Colourful banter like this typifies her 1995 documentary Helmut by June, which shows a rare glimpse of the softer side of the man named “King of Kink” by Time magazine. But in shedding light on the Newtons’ world it also provides insight into another influential photographer: June herself. Under the pseudonym Alice Springs, after the central Australian town (she hails from Melbourne), she carved her own body of work and a niche as the yin to Helmut’s yang. In contrast to his boldly stylised conceptual images, June fostered a reputation for raw, honest portraits.
"Open your eyes! But put your head back! Throw your chest out – the more chest I get the better for everyone!"
This approach comes across in the filmic portrait of her husband, who died in 2004 (they were married for 56 years). It is June’s only film, created after the Sony Hi-8 she gave Helmut one Christmas got left unused. “After working with still cameras for so many years, the video camera was like a new toy.”

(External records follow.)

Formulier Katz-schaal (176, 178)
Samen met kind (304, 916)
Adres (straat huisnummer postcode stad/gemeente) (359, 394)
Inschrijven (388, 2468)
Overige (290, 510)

The documentary sees a tanned, 74-year-old Helmut directing Cindy Crawford and Helena Christensen by a pool in Saint-Tropez in 1992; Claudia Schiffer as a rich trophy wife in a luxurious hotel suite; Crawford caught in stilettos and bright headlights in Monte Carlo. His shoots were always glamorous and meticulously staged, and the film shows the pedantic posing that went into creating a Helmut Newton image. “Open your eyes! But put your head back! Throw your chest out – the more chest I get the better for everyone!”
June’s handheld footage, agonisingly pieced together by London-based director Oliver Potterton, demonstrates her connection with her subjects and ability to capture intimacy. Even Helmut is caught off-guard, coming across as warm and self-effacing in snippets of the couple resting at Chateau Marmont. June’s lens may be rose-tinted but the truth of her footage shines through in candid moments such as Helmut paying tribute to his instrument: “You close your eyes and you can’t remember anything. But a camera can open its eye for a 1,000th of a second and remember every detail. To me that’s magic.”